— Goal of the exercise —
Search the listing below, and show each line that includes the word "computer".

- - - - - - -

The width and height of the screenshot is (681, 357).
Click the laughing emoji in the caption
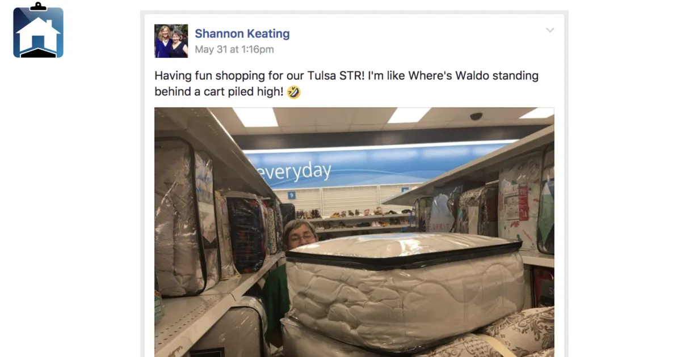pyautogui.click(x=294, y=92)
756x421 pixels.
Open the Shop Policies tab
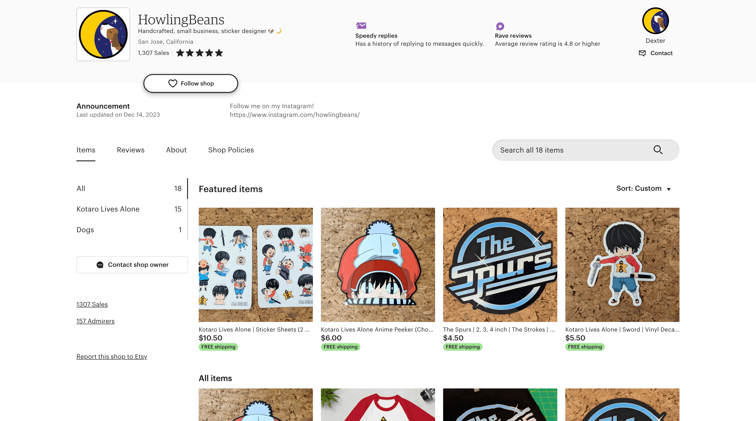click(x=231, y=150)
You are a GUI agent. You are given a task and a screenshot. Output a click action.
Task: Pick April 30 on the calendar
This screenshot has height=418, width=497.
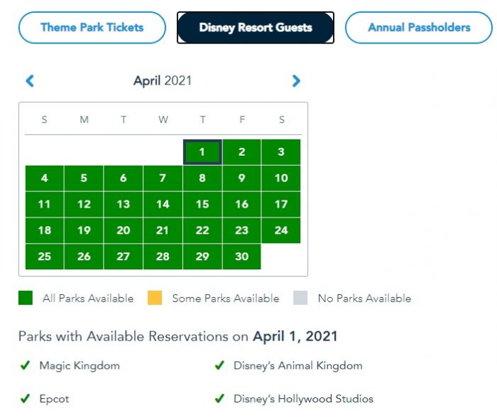[242, 257]
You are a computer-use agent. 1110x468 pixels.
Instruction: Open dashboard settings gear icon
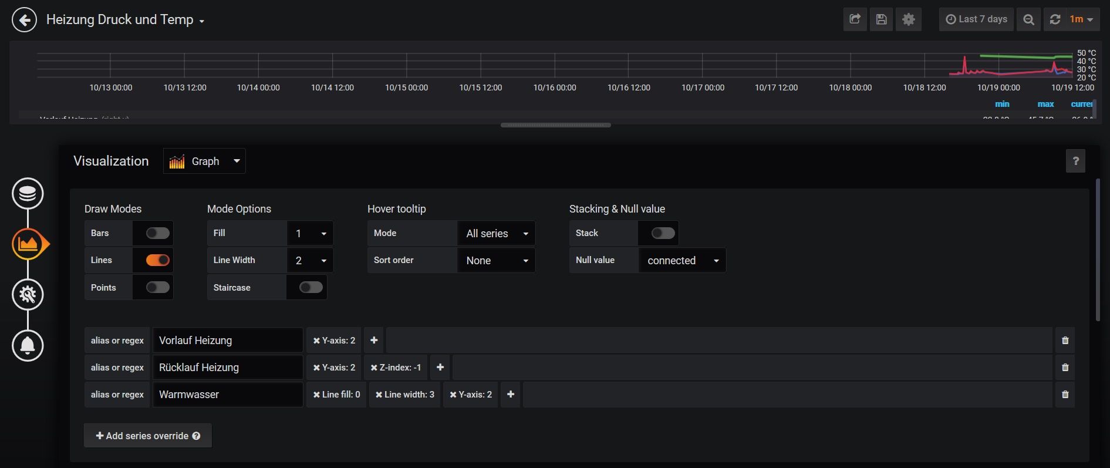[908, 19]
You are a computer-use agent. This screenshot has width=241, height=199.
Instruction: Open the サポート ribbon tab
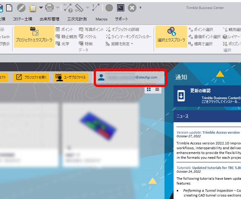[x=122, y=19]
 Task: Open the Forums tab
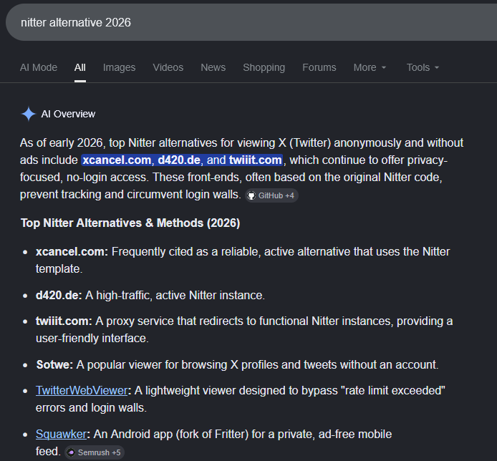(x=319, y=67)
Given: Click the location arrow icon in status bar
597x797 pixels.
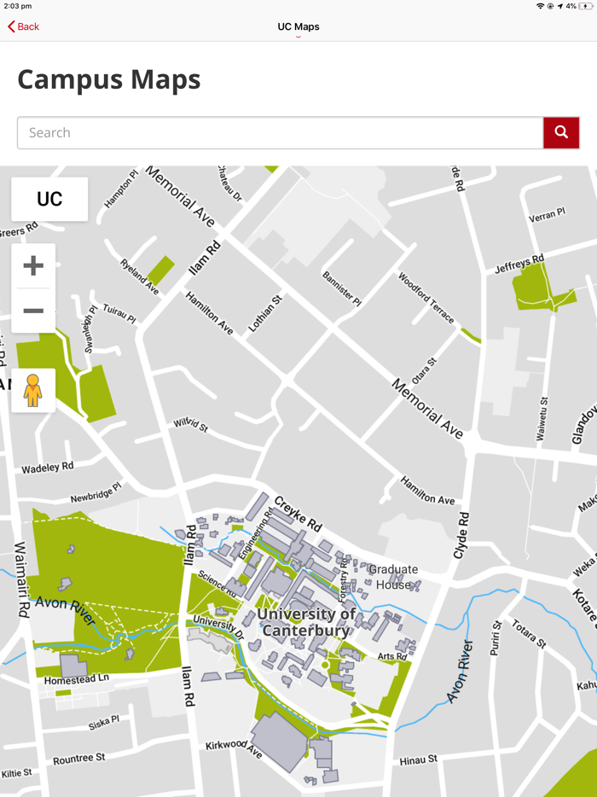Looking at the screenshot, I should point(559,7).

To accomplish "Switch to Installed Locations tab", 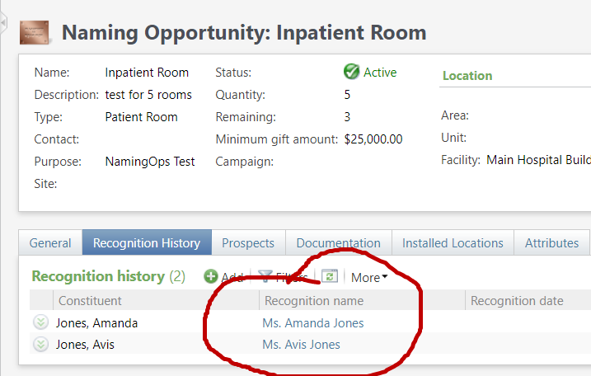I will tap(453, 243).
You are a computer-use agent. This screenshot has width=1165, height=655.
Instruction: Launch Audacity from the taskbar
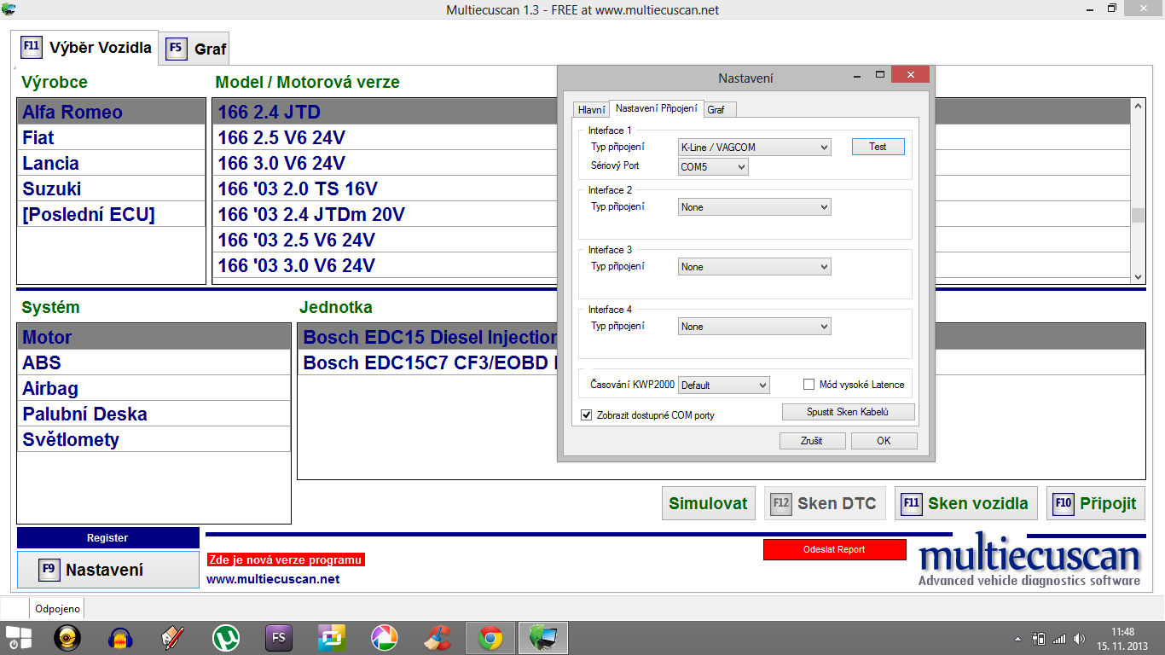pyautogui.click(x=121, y=638)
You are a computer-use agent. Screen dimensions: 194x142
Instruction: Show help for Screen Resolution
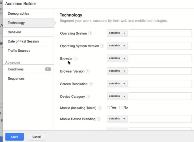point(91,84)
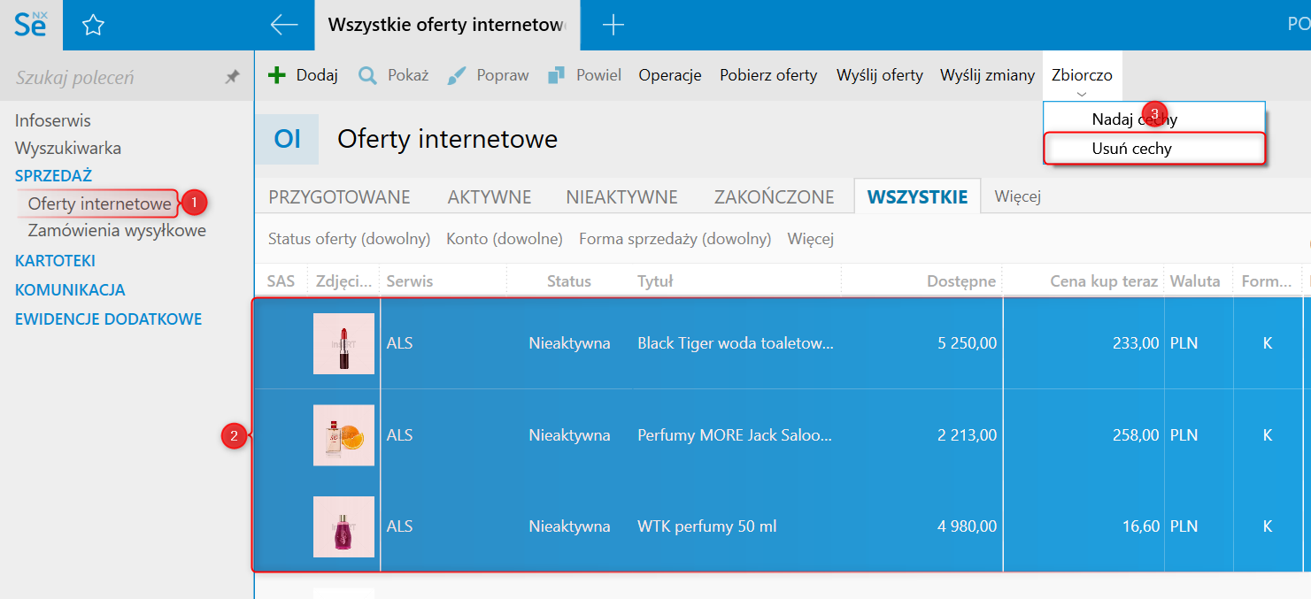The image size is (1311, 599).
Task: Click the Powiel duplicate icon
Action: 557,75
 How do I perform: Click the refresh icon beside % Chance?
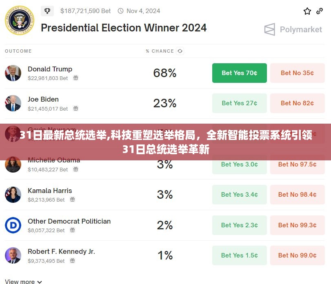click(180, 51)
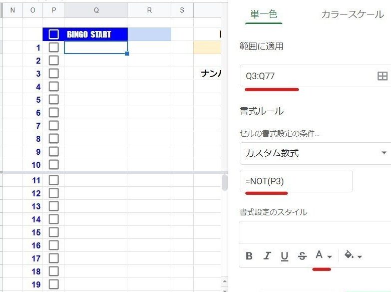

- - - - - - -

— Solution for this task —
You are a computer-use agent. 1110x468 pixels.
You are a computer-use agent. This screenshot has width=241, height=199.
You are a computer-use agent. This screenshot has width=1165, height=655.
You are a computer-use agent. Screen dimensions: 194x142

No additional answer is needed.